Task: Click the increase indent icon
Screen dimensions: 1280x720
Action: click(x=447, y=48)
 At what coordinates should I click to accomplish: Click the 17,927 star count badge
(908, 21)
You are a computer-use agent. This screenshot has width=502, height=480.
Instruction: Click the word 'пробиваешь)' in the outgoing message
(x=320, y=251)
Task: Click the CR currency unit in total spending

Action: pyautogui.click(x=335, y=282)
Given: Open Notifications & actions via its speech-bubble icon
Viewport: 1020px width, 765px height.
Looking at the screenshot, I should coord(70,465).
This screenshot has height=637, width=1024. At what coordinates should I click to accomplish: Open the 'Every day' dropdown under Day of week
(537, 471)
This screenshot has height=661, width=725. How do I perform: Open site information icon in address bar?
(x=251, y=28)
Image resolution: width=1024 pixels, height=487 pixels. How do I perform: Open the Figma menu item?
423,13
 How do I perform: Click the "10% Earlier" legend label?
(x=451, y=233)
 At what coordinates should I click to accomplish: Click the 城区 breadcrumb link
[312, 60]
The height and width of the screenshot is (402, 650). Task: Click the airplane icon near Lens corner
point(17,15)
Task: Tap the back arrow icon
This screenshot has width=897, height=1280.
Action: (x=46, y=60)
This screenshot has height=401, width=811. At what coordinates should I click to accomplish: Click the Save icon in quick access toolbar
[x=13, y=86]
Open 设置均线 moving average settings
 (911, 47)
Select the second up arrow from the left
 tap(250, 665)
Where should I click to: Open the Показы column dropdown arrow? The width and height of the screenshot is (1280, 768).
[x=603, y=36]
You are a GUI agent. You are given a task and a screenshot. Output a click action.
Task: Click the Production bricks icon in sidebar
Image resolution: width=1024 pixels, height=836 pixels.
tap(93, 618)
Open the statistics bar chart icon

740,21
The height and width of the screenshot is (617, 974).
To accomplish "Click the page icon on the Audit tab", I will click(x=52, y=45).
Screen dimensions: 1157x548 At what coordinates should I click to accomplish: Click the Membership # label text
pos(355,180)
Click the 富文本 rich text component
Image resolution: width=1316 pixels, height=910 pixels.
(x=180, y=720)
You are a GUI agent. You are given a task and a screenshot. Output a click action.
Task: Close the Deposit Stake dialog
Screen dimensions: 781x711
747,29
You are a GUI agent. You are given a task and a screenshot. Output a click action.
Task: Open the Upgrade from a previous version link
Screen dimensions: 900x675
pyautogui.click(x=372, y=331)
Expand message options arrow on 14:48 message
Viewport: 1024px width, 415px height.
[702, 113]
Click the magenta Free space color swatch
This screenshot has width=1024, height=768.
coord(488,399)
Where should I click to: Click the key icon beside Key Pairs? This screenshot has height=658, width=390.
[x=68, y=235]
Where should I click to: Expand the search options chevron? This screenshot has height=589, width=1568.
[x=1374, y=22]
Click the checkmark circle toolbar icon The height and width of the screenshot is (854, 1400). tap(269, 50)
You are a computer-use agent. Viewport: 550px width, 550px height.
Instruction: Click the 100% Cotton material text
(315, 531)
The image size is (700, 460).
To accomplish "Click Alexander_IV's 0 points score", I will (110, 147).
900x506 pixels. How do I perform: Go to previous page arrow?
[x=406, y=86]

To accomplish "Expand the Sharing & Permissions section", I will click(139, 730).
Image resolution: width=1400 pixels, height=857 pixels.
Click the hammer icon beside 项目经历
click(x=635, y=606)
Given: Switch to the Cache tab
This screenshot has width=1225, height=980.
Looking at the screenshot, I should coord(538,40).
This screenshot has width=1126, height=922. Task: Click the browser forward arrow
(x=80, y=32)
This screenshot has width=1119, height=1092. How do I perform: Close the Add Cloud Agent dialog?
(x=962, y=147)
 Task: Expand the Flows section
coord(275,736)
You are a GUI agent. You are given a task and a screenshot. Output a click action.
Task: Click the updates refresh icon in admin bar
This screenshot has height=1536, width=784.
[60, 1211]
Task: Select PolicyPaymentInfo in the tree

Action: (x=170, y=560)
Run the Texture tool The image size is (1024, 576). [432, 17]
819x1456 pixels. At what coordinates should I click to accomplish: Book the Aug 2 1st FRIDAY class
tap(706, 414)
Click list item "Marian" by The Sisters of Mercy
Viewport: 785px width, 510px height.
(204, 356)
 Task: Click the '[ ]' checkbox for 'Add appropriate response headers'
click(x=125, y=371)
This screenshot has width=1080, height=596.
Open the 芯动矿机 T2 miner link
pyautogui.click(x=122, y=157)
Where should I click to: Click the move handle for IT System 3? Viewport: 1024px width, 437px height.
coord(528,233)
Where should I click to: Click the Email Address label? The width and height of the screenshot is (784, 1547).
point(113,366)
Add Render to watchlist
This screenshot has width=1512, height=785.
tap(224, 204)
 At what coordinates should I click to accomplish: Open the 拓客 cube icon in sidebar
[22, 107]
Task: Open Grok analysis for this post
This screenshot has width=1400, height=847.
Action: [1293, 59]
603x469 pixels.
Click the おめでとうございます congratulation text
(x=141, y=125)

EXERCISE DETAILS
Word for word, restate the material above.

RESULT OF THE TASK
Task: Click the increase indent icon
Screen dimensions: 1280x720
Action: click(x=447, y=48)
 At what coordinates should I click to accomplish: Click the 17,927 star count badge
(908, 21)
You are a computer-use agent. This screenshot has width=502, height=480.
Instruction: Click the word 'пробиваешь)' in the outgoing message
(x=320, y=251)
Task: Click the CR currency unit in total spending

Action: pyautogui.click(x=335, y=282)
Given: Open Notifications & actions via its speech-bubble icon
Viewport: 1020px width, 765px height.
Looking at the screenshot, I should coord(70,465).
This screenshot has height=637, width=1024. At what coordinates should I click to accomplish: Open the 'Every day' dropdown under Day of week
(537, 471)
This screenshot has height=661, width=725. How do I perform: Open site information icon in address bar?
(x=251, y=28)
Image resolution: width=1024 pixels, height=487 pixels. How do I perform: Open the Figma menu item?
423,13
 How do I perform: Click the "10% Earlier" legend label?
(x=451, y=233)
 At what coordinates should I click to accomplish: Click the 城区 breadcrumb link
[312, 60]
The height and width of the screenshot is (402, 650). Task: Click the airplane icon near Lens corner
point(17,15)
Task: Tap the back arrow icon
This screenshot has width=897, height=1280.
Action: (x=46, y=60)
This screenshot has height=401, width=811. At what coordinates should I click to accomplish: Click the Save icon in quick access toolbar
[x=13, y=86]
Open 设置均线 moving average settings
 (911, 47)
Select the second up arrow from the left
 tap(250, 665)
Where should I click to: Open the Показы column dropdown arrow? The width and height of the screenshot is (1280, 768).
[x=603, y=36]
You are a GUI agent. You are given a task and a screenshot. Output a click action.
Task: Click the Production bricks icon in sidebar
Image resolution: width=1024 pixels, height=836 pixels.
tap(93, 618)
Open the statistics bar chart icon

740,21
The height and width of the screenshot is (617, 974).
To accomplish "Click the page icon on the Audit tab", I will click(x=52, y=45).
Screen dimensions: 1157x548 At what coordinates should I click to accomplish: Click the Membership # label text
pos(355,180)
Click the 富文本 rich text component
Image resolution: width=1316 pixels, height=910 pixels.
(x=180, y=720)
You are a GUI agent. You are given a task and a screenshot. Output a click action.
Task: Close the Deposit Stake dialog
Screen dimensions: 781x711
747,29
You are a GUI agent. You are given a task and a screenshot. Output a click action.
Task: Open the Upgrade from a previous version link
Screen dimensions: 900x675
pyautogui.click(x=372, y=331)
Expand message options arrow on 14:48 message
Viewport: 1024px width, 415px height.
[702, 113]
Click the magenta Free space color swatch
This screenshot has width=1024, height=768.
coord(488,399)
Where should I click to: Click the key icon beside Key Pairs? This screenshot has height=658, width=390.
[x=68, y=235]
Where should I click to: Expand the search options chevron? This screenshot has height=589, width=1568.
[x=1374, y=22]
Click the checkmark circle toolbar icon The height and width of the screenshot is (854, 1400). tap(269, 50)
You are a computer-use agent. Viewport: 550px width, 550px height.
Instruction: Click the 100% Cotton material text
(315, 531)
The image size is (700, 460).
To accomplish "Click Alexander_IV's 0 points score", I will (110, 147).
900x506 pixels. How do I perform: Go to previous page arrow?
[x=406, y=86]

To accomplish "Expand the Sharing & Permissions section", I will click(139, 730).
Image resolution: width=1400 pixels, height=857 pixels.
Click the hammer icon beside 项目经历
click(x=635, y=606)
Given: Switch to the Cache tab
This screenshot has width=1225, height=980.
Looking at the screenshot, I should coord(538,40).
This screenshot has width=1126, height=922. Task: Click the browser forward arrow
(x=80, y=32)
This screenshot has width=1119, height=1092. How do I perform: Close the Add Cloud Agent dialog?
(x=962, y=147)
 Task: Expand the Flows section
coord(275,736)
You are a GUI agent. You are given a task and a screenshot. Output a click action.
Task: Click the updates refresh icon in admin bar
This screenshot has height=1536, width=784.
[60, 1211]
Task: Select PolicyPaymentInfo in the tree

Action: (x=170, y=560)
Run the Texture tool The image size is (1024, 576). [432, 17]
819x1456 pixels. At what coordinates should I click to accomplish: Book the Aug 2 1st FRIDAY class
tap(706, 414)
Click list item "Marian" by The Sisters of Mercy
Viewport: 785px width, 510px height.
(204, 356)
 Task: Click the '[ ]' checkbox for 'Add appropriate response headers'
click(x=125, y=371)
This screenshot has width=1080, height=596.
Open the 芯动矿机 T2 miner link
pyautogui.click(x=122, y=157)
Where should I click to: Click the move handle for IT System 3? Viewport: 1024px width, 437px height.
coord(528,233)
Where should I click to: Click the Email Address label? The width and height of the screenshot is (784, 1547).
point(113,366)
Add Render to watchlist
This screenshot has width=1512, height=785.
tap(224, 204)
 At what coordinates should I click to accomplish: Open the 拓客 cube icon in sidebar
[22, 107]
Task: Open Grok analysis for this post
This screenshot has width=1400, height=847.
Action: [1293, 59]
603x469 pixels.
Click the おめでとうございます congratulation text
(x=141, y=125)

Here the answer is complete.